## TASK
Print every entry exactly once more, omitting each picture.

..........

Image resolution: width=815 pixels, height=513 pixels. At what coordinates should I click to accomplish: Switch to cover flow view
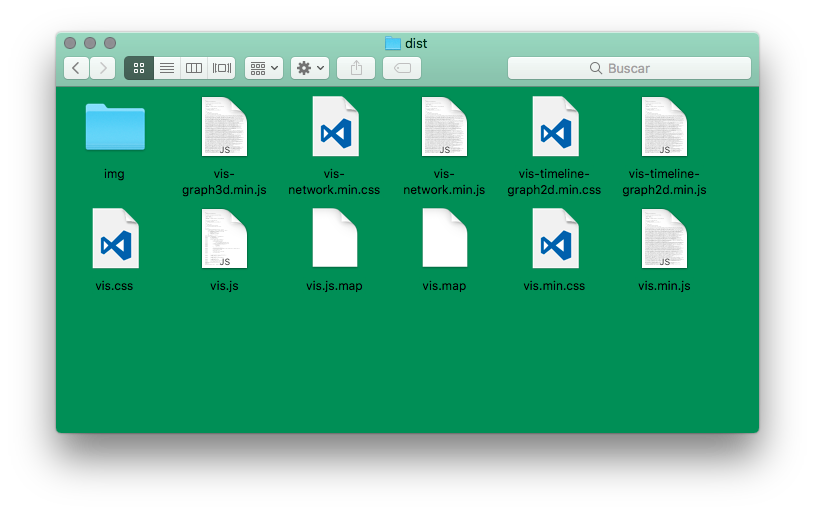click(x=222, y=68)
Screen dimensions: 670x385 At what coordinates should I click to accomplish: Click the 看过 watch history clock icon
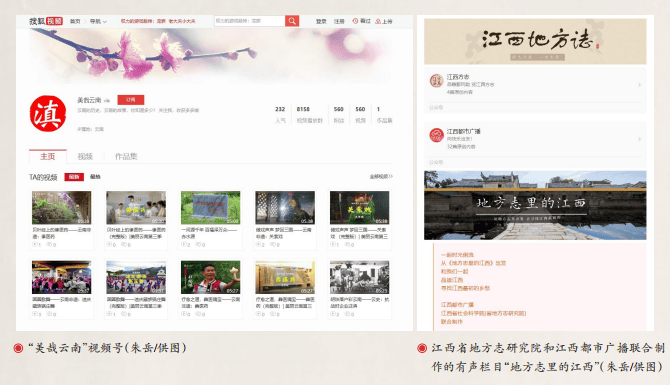click(355, 21)
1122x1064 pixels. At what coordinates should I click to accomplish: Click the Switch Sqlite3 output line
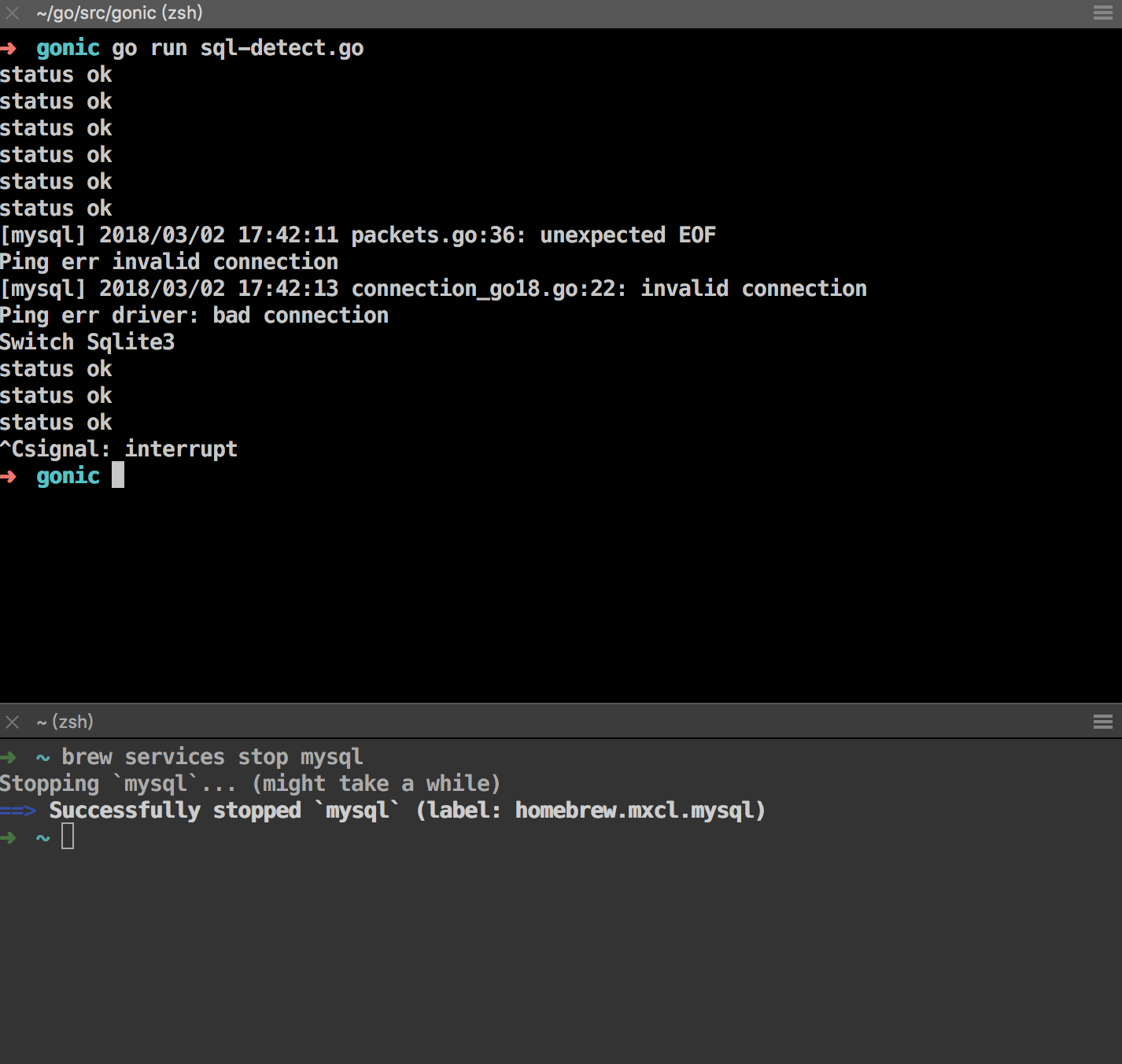pos(87,342)
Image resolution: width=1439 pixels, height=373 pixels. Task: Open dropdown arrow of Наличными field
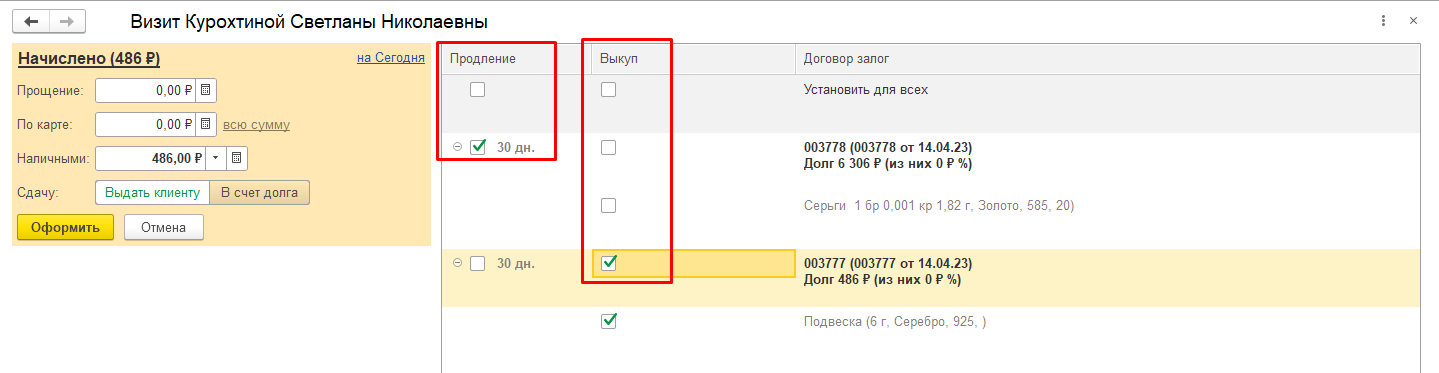coord(218,158)
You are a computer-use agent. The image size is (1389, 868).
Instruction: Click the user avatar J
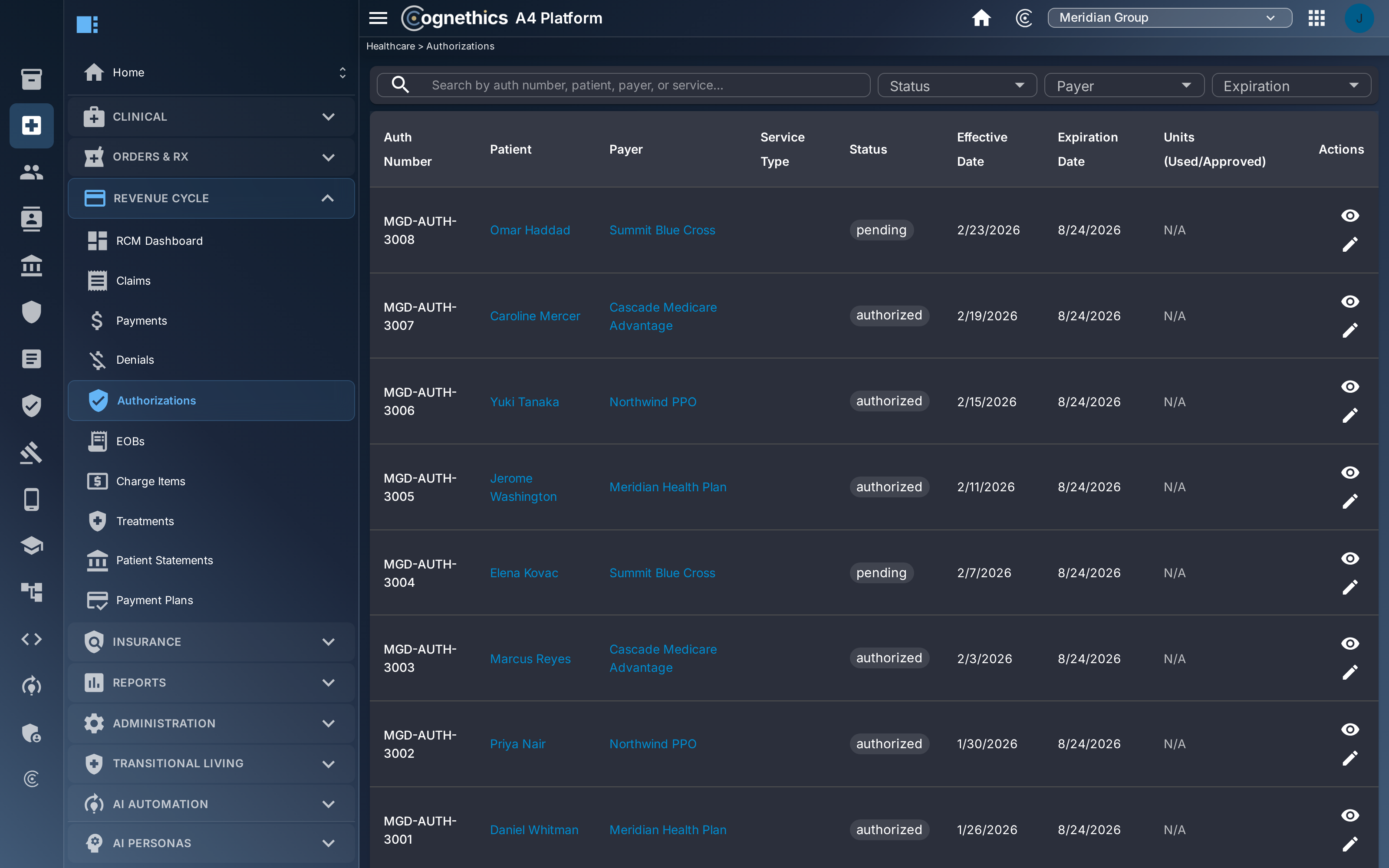click(1359, 18)
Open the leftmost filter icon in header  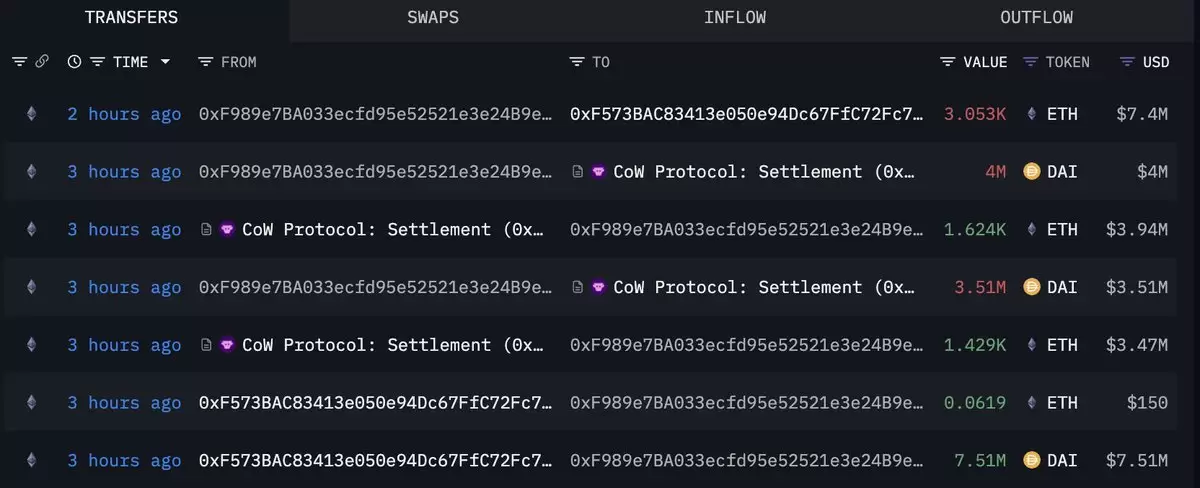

..........

## SOLUTION TO THIS EXERCISE
Image resolution: width=815 pixels, height=513 pixels. At what coordinates should I click to accomplish: Switch to cover flow view
click(x=222, y=68)
Screen dimensions: 670x385 At what coordinates should I click to accomplish: Click the 看过 watch history clock icon
click(355, 21)
1122x1064 pixels. At what coordinates should I click to accomplish: Click the Switch Sqlite3 output line
pos(87,342)
Image resolution: width=1439 pixels, height=373 pixels. Task: Open dropdown arrow of Наличными field
coord(218,158)
You are a computer-use agent. The image size is (1389, 868).
Instruction: Click the user avatar J
click(1359, 18)
Open the leftmost filter icon in header  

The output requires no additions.